Movant, Joseph Jackson, appeals from the judgment denying on the merits his Rule 29.15 motion for post-conviction relief after an evidentiary hearing. We affirm.

A jury found movant guilty of murder in the first degree, in violation of Section 565.020 RSMo (2000), robbery in the first degree, in violation of Section 569.020 RSMo (2000), and two counts of armed criminal action, in violation of Section 571.015 RSMo (2000), all of which arose from the murder of Calvin Vinson and the theft of his automobile. The trial court sentenced movant to a term of life imprisonment without the possibility of probation or parole on the first degree murder count and life imprisonment on each of the remaining counts, to be served concurrently. We affirmed movant's conviction and sentence on direct appeal. State v. Jackson, 156 S.W.3d 438 (Mo.App.2005).

Thereafter, movant filed a pro se motion to vacate, set aside, or correct the judgment or sentence pursuant to Rule 29.15. Appointed counsel filed an amended Rule 29.15 motion based on allegations of ineffective assistance of trial counsel and requested an evidentiary hearing. The motion court denied the motion after an evidentiary hearing.
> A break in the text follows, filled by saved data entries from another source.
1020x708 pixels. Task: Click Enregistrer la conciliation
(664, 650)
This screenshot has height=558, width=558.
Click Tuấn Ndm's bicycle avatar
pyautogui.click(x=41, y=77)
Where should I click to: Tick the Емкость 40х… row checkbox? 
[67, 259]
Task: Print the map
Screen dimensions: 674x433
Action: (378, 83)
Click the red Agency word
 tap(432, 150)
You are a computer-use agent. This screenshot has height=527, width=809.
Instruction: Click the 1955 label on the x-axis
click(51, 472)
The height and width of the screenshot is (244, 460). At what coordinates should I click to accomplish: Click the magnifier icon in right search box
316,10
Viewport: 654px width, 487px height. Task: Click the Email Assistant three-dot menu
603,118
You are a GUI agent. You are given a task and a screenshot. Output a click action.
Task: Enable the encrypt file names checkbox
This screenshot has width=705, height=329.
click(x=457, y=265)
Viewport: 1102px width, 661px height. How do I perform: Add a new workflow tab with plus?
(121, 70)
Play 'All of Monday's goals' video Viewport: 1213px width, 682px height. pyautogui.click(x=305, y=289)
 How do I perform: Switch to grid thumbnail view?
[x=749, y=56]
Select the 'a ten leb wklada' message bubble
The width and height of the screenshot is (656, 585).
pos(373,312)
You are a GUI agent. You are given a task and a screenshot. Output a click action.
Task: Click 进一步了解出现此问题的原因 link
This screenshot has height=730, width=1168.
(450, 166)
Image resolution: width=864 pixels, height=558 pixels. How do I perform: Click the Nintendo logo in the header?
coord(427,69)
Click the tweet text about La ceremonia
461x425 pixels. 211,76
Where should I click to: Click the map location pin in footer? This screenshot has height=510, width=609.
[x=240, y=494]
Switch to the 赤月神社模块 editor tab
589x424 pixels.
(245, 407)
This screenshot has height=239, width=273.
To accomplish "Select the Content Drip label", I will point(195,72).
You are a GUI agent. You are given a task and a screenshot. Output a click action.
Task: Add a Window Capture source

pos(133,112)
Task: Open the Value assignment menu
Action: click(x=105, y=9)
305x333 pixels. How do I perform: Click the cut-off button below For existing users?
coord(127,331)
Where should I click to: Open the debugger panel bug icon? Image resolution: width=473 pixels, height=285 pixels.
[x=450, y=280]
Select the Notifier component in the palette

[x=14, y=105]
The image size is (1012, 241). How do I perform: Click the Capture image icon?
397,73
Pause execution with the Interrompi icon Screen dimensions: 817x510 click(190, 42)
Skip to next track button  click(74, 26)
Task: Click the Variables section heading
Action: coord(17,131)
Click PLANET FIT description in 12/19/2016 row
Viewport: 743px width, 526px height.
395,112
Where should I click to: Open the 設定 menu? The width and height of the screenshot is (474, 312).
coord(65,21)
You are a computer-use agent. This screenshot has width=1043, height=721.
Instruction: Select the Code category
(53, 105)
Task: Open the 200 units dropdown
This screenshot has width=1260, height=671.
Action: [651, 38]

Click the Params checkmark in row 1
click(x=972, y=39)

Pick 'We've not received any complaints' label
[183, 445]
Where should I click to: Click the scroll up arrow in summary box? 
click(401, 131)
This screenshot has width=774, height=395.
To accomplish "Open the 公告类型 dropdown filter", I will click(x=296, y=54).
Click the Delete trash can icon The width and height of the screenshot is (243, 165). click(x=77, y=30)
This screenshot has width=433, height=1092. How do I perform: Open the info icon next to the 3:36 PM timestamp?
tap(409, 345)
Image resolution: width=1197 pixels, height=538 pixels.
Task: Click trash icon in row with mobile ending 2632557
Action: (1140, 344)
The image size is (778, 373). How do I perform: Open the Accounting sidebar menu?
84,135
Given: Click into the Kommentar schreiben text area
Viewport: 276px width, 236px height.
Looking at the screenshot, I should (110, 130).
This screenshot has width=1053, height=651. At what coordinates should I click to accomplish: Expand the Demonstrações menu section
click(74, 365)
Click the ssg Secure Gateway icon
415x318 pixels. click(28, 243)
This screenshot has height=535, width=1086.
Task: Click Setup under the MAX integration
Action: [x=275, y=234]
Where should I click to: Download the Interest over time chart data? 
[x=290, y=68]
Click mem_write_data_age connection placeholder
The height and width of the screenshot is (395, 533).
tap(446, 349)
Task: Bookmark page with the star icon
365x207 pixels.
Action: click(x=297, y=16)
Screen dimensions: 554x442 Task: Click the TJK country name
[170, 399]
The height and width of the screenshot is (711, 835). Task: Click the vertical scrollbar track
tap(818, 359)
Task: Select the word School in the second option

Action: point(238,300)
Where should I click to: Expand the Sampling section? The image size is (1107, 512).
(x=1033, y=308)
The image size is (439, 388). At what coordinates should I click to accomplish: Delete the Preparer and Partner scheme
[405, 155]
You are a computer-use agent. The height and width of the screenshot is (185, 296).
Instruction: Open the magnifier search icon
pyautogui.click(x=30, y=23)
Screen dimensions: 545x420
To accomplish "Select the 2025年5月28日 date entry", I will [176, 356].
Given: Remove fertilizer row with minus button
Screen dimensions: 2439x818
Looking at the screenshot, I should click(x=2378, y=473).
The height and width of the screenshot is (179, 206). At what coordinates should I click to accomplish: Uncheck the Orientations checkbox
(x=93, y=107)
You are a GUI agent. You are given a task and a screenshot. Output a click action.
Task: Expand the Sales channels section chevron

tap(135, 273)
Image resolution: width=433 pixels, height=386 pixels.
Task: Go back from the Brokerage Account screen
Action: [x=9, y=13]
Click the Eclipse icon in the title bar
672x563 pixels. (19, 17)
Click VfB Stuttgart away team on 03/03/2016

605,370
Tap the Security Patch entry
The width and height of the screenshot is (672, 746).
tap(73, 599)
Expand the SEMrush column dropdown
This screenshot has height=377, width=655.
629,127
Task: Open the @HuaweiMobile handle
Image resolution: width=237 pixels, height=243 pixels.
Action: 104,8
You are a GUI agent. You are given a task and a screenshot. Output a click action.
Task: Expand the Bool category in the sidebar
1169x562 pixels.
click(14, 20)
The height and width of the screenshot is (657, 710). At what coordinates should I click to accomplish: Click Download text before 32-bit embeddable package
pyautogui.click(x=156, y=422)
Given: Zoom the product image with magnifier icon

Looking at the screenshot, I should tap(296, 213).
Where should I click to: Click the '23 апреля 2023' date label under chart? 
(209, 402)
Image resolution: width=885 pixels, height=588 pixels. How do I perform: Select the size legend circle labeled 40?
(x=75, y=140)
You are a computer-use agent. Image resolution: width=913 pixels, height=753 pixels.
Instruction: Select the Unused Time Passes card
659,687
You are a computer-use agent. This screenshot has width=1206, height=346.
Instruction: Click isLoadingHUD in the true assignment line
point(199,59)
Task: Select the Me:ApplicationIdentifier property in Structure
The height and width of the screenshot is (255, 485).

On appeal, movant contends that the motion court clearly erred in denying his motion because trial counsel was ineffective for 1) failing to request a jury instruction on the robbery charge for the lesser included offense of stealing a motor vehicle; 2) advising movant to waive his right to testify when he claimed self-defense; 3) failing to object to repetitive testimony about crime scene photographs; and 4) failing to object to the prosecutor's remarks in closing argument.

Our review of the motion court's action on a Rule 29.15 motion is limited to a determination of whether the findings and conclusions of the motion court are clearly erroneous. Rule 29.15(k); Barnett v. State, 103 S.W.3d 765, 768 (Mo. banc), cert. denied, 540 U.S. 862, 124 S.Ct. 172, 157 L.Ed.2d 114 (2003). The findings and conclusions are clearly erroneous only if, after reviewing the entire record, we are left with the definite and firm impression that a mistake has been made. State v. Taylor, 929 S.W.2d 209, 224 (Mo. banc 1996), cert. denied, 519 U.S. 1152, 117 S.Ct. 1088, 137 L.Ed.2d 222 (1997).

To prevail on a motion alleging ineffective assistance of counsel, a movant must show that his counsel failed to exercise the customary skill and diligence of a reasonably competent attorney under similar circumstances and that the movant was thereby prejudiced. Strickland v. Washington, 466 U.S. 668, 687, 104 S.Ct. 2052, 2064, 80 L.Ed.2d 674, 693 (1984). To establish prejudice, a movant must show that "but for counsel's poor performance there is a reasonable probability that the outcome of the court proceeding would have been different." Barnett, 103 S.W.3d at 768-69. We presume that counsel acted professionally in making decisions and that any challenged action was part of counsel's reasonable trial strategy. Id. at 769. A movant must prove his or her claim for relief by a preponderance of the evidence. Rule 29.15(i).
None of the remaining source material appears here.